* [EXERCISE PROMPT] Your answer must be every line of the data that holds the string "computer".

== ENTRIES PROVIDED ==

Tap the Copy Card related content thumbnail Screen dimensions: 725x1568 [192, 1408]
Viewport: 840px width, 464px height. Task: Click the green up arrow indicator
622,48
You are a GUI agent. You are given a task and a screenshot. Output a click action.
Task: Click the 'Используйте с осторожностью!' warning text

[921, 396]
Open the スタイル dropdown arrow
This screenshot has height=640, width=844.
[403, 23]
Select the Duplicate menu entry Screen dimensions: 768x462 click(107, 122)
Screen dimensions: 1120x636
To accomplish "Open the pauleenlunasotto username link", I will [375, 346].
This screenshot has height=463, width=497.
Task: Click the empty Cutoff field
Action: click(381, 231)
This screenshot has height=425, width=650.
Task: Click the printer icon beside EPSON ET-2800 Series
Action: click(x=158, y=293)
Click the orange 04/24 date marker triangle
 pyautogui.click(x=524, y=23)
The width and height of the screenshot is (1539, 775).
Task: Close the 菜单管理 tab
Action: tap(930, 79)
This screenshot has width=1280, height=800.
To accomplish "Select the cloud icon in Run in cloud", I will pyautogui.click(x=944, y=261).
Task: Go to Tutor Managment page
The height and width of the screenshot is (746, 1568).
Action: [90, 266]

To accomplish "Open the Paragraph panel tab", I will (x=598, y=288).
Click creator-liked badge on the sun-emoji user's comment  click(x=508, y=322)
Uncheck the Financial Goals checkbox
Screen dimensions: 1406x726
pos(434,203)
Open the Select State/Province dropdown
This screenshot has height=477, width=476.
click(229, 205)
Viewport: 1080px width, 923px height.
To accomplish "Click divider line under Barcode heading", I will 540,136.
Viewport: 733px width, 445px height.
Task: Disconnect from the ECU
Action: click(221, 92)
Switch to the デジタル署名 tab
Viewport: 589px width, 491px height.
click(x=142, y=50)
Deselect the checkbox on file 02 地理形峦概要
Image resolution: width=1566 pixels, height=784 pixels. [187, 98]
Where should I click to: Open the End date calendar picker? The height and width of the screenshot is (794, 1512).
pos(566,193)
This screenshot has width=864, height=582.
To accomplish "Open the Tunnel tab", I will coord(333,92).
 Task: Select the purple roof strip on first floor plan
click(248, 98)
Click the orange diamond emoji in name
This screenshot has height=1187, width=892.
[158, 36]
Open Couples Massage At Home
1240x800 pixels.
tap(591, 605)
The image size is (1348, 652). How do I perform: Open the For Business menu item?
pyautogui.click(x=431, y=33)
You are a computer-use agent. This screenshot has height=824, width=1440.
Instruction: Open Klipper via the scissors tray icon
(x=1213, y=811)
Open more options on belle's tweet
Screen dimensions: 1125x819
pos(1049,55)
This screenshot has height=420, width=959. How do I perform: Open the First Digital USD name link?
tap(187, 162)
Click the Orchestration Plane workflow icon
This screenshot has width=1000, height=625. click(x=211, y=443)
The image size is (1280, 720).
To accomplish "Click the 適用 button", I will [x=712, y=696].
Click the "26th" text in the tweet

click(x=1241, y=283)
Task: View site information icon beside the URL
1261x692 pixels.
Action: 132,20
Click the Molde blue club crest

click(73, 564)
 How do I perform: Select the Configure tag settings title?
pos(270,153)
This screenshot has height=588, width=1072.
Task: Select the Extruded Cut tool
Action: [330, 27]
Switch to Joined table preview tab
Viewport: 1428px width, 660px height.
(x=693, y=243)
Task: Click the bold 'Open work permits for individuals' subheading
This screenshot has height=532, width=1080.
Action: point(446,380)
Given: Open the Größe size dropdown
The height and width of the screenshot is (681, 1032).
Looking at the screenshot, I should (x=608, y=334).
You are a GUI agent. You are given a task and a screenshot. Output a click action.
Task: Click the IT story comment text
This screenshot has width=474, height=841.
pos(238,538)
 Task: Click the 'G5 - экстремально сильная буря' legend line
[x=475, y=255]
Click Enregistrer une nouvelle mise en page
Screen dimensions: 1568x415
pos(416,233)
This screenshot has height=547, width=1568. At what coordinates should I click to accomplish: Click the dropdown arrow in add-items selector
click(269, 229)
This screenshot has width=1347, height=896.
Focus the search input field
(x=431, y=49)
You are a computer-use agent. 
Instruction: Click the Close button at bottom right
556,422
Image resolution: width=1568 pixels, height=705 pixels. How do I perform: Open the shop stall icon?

===

* [SOLUTION]
You are a computer-use agent. This screenshot has height=824, width=1440.
You are a computer-use agent. 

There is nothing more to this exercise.